Desperate to meet his deadline, Anthony pitches a story to actor Vishal, who politely rejects the script as irrelevant. Returning home, an enraged Anthony goes on a extreme rant about Vishal. While trying to use a smartphone, Oliver accidentally broadcasts Anthony's outburst on FaceBook, triggering widespread online backlash against Anthony. Distraught over ruining his son's career, Oliver suffers from insomnia and seeks help through therapy and Tai Chi classes, eventually mastering the use of his smartphone.

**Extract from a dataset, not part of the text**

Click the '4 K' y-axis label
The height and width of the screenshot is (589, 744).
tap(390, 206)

At Joseph's insistence, Anthony decides to write a handwritten apology to Vishal. Taking advantage of the moment, Oliver finally tells Anthony his story: years earlier, Oliver and his friend, Suryan, risked their lives to rescue a critically ill child. They transported the child and the mother across a river filled with wild elephants inside a large cooking vessel, secured a vehicle, and narrowly prevented the car from rolling off a cliff before successfully reaching a hospital. Unimpressed, Anthony dismisses the tale as exaggerated. Fed up with both her sons constantly humiliating Oliver, Kuttiyamma angrily confronts Anthony and Charles.

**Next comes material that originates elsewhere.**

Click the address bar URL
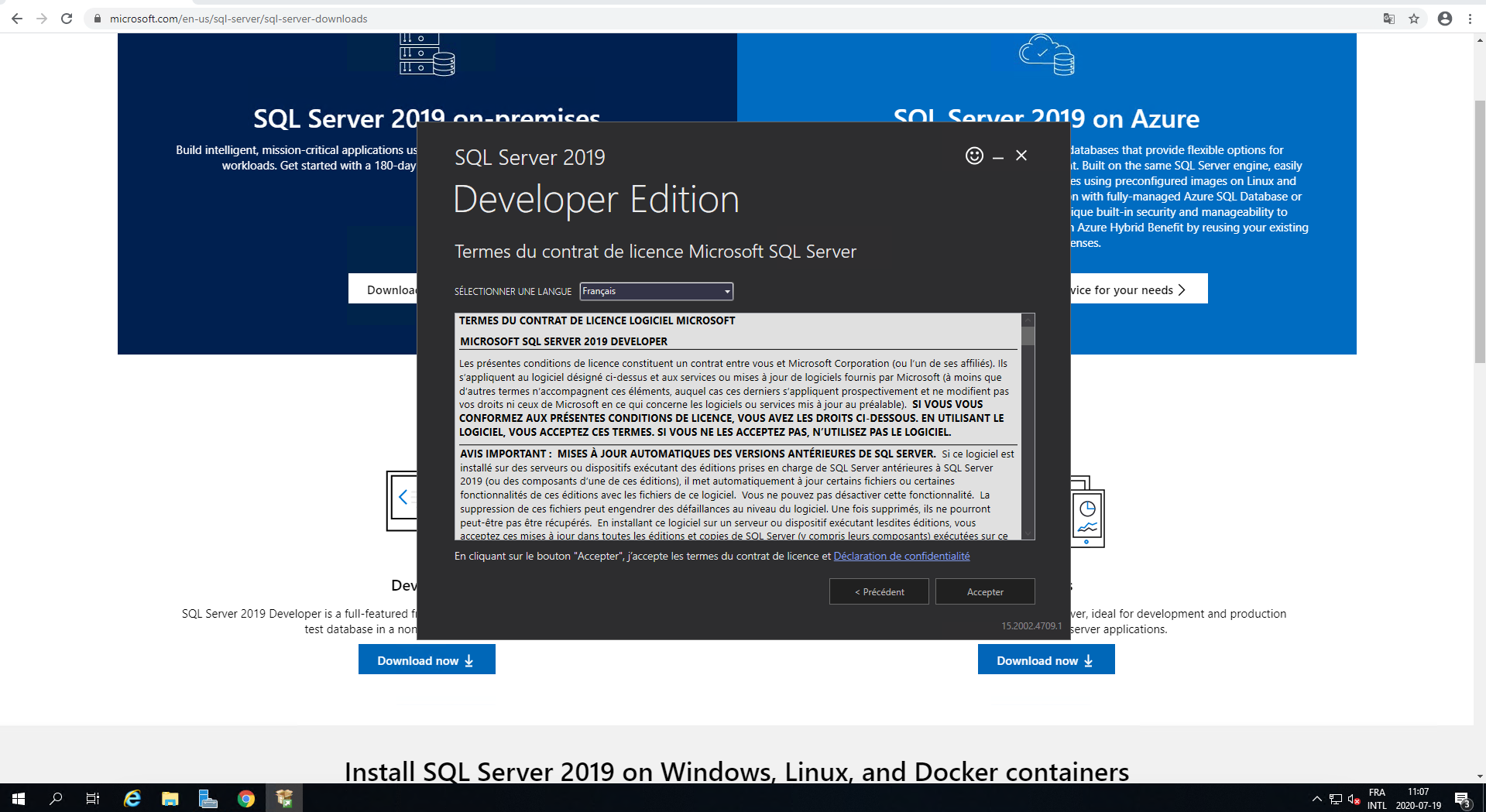Screen dimensions: 1486x812 click(x=239, y=19)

At Joseph's 50th birthday celebration, Joseph's mother reveals the story behind a featured family photograph, recounting the exact rescue mission Oliver had described to Anthony. Realizing that the baby Oliver saved as a child was Joseph, Anthony experiences a profound change of heart. He recognizes the emptiness of seeking validation on social media and learns to appreciate the unconditional support of his family. Later, Joseph's mother vists Oliver's home to express her gratitude to Oliver and Suryan for saving her son's life, reuniting the family.

== Music ==
Rahul Subrahmanian is the music director of the movie. He has composed four songs for the film and also did the background scores for the movie.

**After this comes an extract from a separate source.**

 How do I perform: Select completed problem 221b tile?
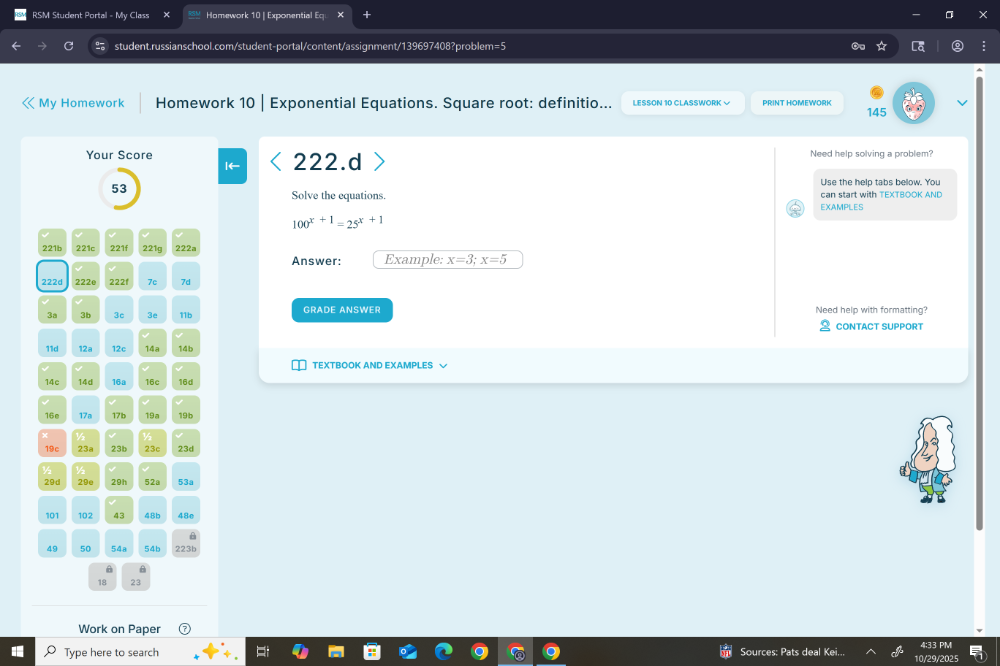[x=52, y=242]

| Song | Singer | Lyricist | Ref. |
|---|---|---|---|
| Mukiluthodaanaayi | Madhu Balakrishnan | Arun Alat |  |
| Itha Vazhi Maariyodunnu | Vineeth Srinivasan Arun Alat | Shyam Muraleedharan Arun Alat |  |
| Onnunarnnu Vannu Sooryan | Karthik | Arun Alat |  |
| Ra Thinkalin | Vijay Yesudas Remya Nambeesan | Mamatha Seemanth |  |

==Release==
The film was released on Amazon Prime Video on 19 August 2021.

== Reception ==

The Times of India rated 3.5 out of 5 and wrote, "The movie is a must watch entertainer that the whole family can laugh and cry happy tears all through together". The Free Press Journal said that thoughtfully written and directed by Rojin Thomas, Home is a film representing the present times when emotions get only expressed on digital mediums, forgetting or avoiding personal contacts. Hindustan Times commented that sometimes too sweets but most times heartwarming, Rojin Thomas brings to life a lovely family drama that is driven by Indrans' effortless performance. Firstpost rated 3 on 5 for the movie and wrote, "Parts of #Home feel stretched, and the film could have done with some scissoring, but when it works, it works so well that this complaint recedes into the background in the face of its overall endearing nature and loveable simplicity."